Fouquet le regarda d’un air surpris.

— Mais avec des amis, mais dans votre carrosse jusqu’à Orléans, dans votre gabare jusqu’à Nantes ; toujours prêt à vous défendre si l’on vous attaque, à échapper si l’on vous menace ; en un mot, vous emporterez votre argent pour toute chance, et, tout en fuyant, vous n’aurez fait qu’obéir au roi ; puis, touchant la mer quand vous voudrez, vous embarquerez pour Belle-Isle, et, de Belle-Isle, vous vous élancerez où vous voudrez, pareil à l’aigle qui sort et prend l’espace quand on l’a débusqué de son aire.

Un assentiment unanime accueillit les paroles de Pélisson.

— Oui, faites cela, dit madame Fouquet à son mari.

— Faites cela, dit madame de Bellière.

— Faites ! faites ! s’écrièrent tous les amis.

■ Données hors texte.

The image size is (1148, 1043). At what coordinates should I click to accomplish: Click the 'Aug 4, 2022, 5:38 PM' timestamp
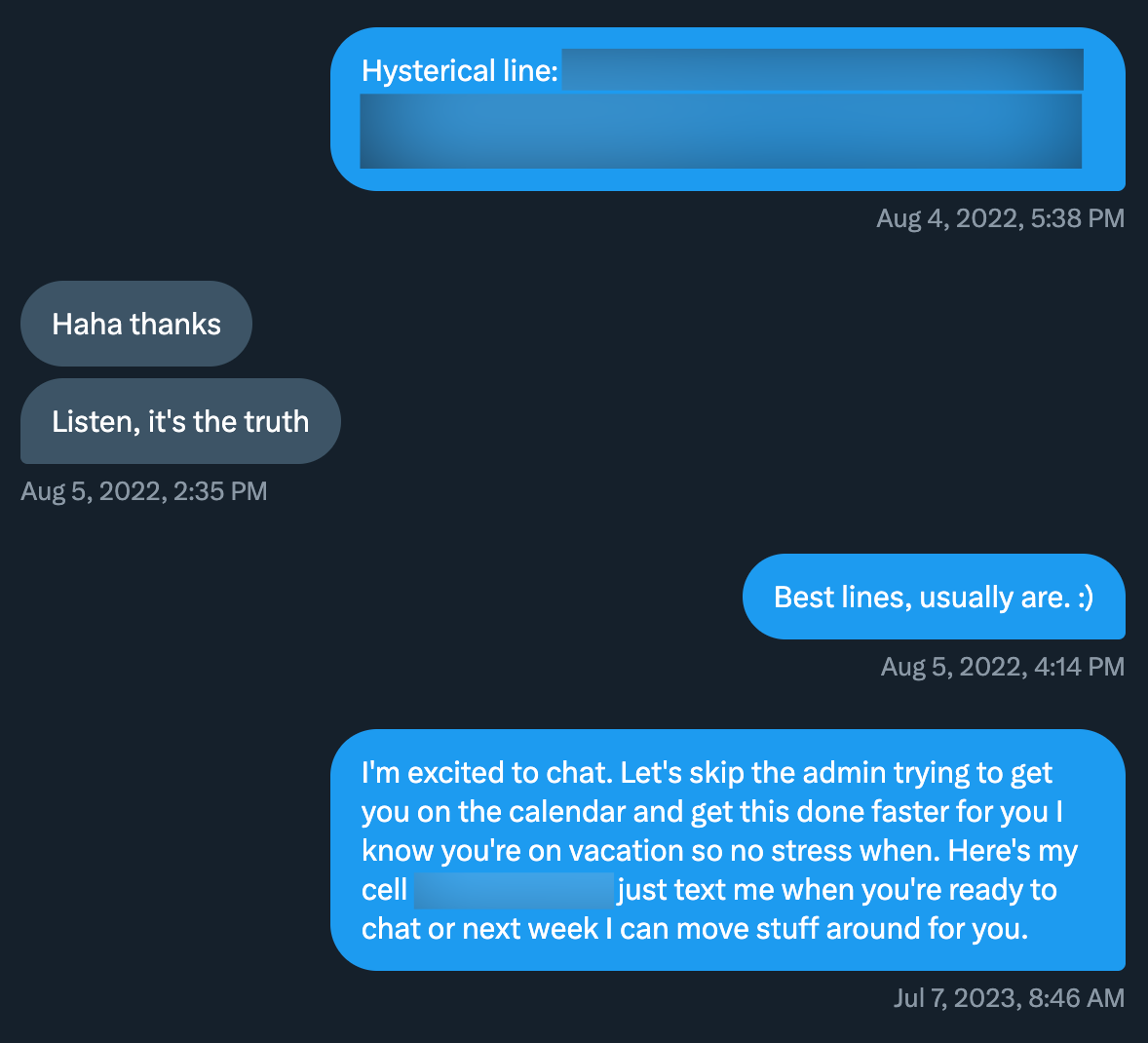(x=1000, y=218)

— Je le ferai, répliqua Fouquet.

— Dès ce soir.

— Dans une heure.

— Sur-le-champ.

— Avec sept cent mille livres, vous recommencerez une fortune, dit l’abbé Fouquet. Qui nous empêchera d’armer des corsaires à Belle-Isle ?

— Et, s’il le faut, nous irons découvrir un nouveau monde, ajouta la Fontaine, ivre de projets et d’enthousiasme.

Un coup frappé à la porte interrompit ce concours de joie et d’espérance.

— Un courrier du roi ! cria le maître des cérémonies.

Alors il se fit un profond silence, comme si le message qu’apportait ce courrier n’était qu’une réponse à tous les projets enfantés l’instant d’avant.

Chacun attendit ce que ferait le maître, dont le front ruisselait de sueur, et qui, véritablement, souffrait de sa fièvre.

Fouquet passa dans son cabinet pour recevoir le message de Sa Majesté.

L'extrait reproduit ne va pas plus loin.